Next of course.....what is the breaking stress of 22g cu hard drawn..?.
Put another way how high a piece can you dangle before it breaks (at the
top) under its own weight
Bryan
----- Original Message -----
From: John Andrews <[email protected]>
To: <[email protected]>
Sent: Friday, August 27, 2004 11:53 AM
Subject: LF: Re: Re: Re: Gas for balloons
I am reminded of something that happened to a local AM radio station about
30 years ago. Their transmitter site was unattended and prone to
vandalism.
Somebody managed to cut the guy wires on their 125 meter tower, and it
came
down during the night. They had a part-time engineer who was a radio tech
at
the local airport.

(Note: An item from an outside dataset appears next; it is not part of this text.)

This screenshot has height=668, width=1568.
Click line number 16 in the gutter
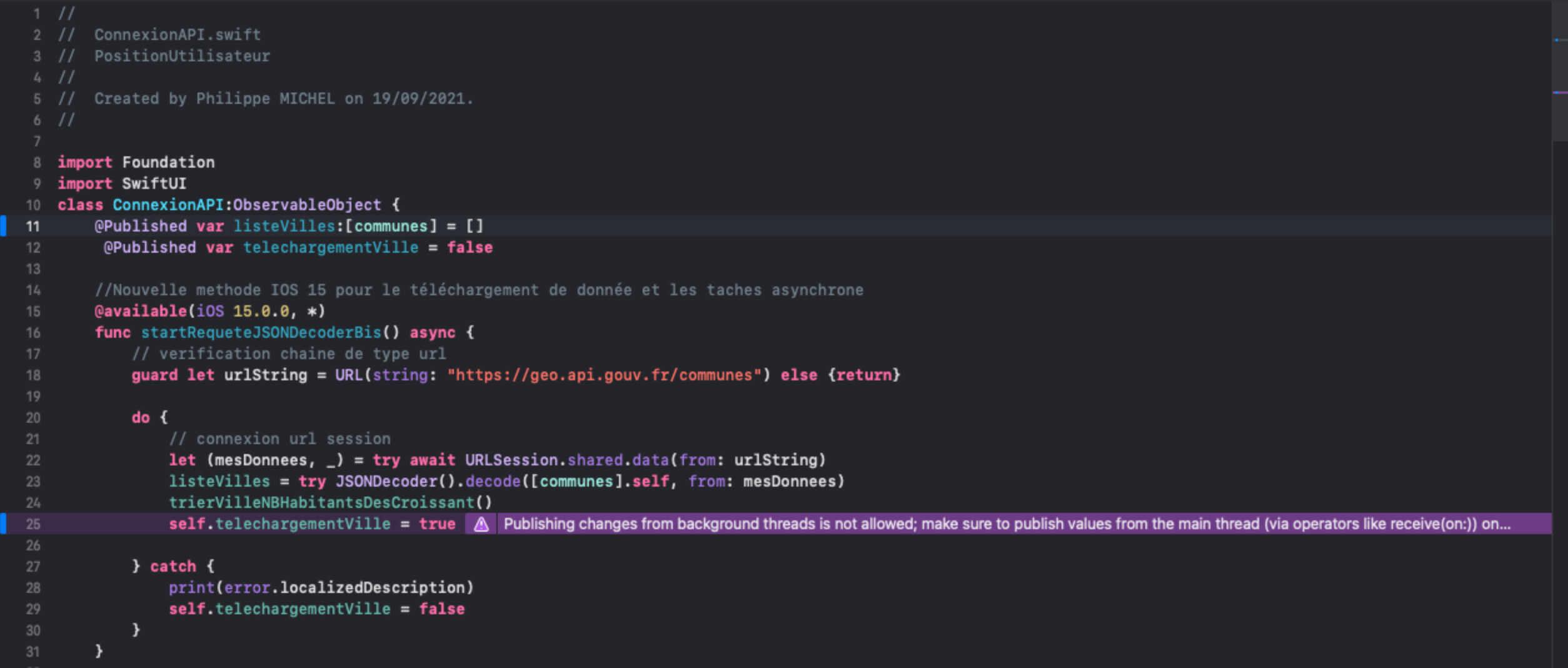(33, 333)
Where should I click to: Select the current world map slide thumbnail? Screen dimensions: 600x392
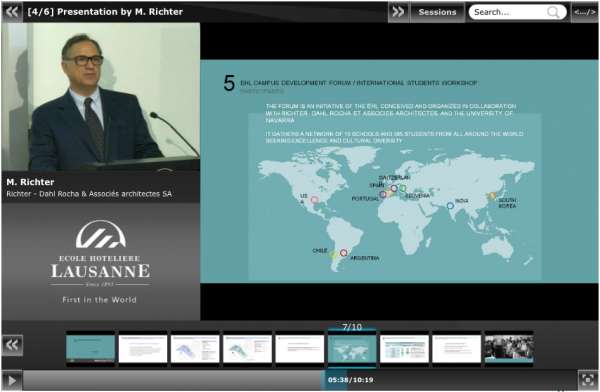point(352,348)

In the wee hours of the morning, he managed to con a
weather balloon ("Gee, I thought they were bigger!) from the weather
service
office at the airport. I'm not sure what gas was used for inflation, but I
believe it was helium.
His problem then was that he didn't have enough wire. So he woke up the
owner of a local electronic parts shop, met him there, and purchased a
reel
of 12 gauge enamelled wire. Back at the transmitter site, he quickly found
out that a small weather balloon will not lift 125 meters of 12 ga wire!
So
he scrounged around and found some 4-conductor telephone cable, and got
the
antenna up in the air. Sort of. Let's just say that there was a strong
horizontal component to the field. I stopped by in the early afternoon to
see if I could offer any help. The wind had picked up, and the balloon
kept
hitting the tops of the trees at the edge of the field. I went inside the
transmitter shack, and almost got seasick watching the plate current on
the
1 kw AM rig. The engineer had been quite busy resetting the overload
circuit
all day long.
As I recall, the balloon lost all lift by late afternoon, and he gave up.
As
the tower was easily available unpainted Rohn 45, they had something up in
the air within a couple of days.
So the suggestion of using #22 wire may be right on target.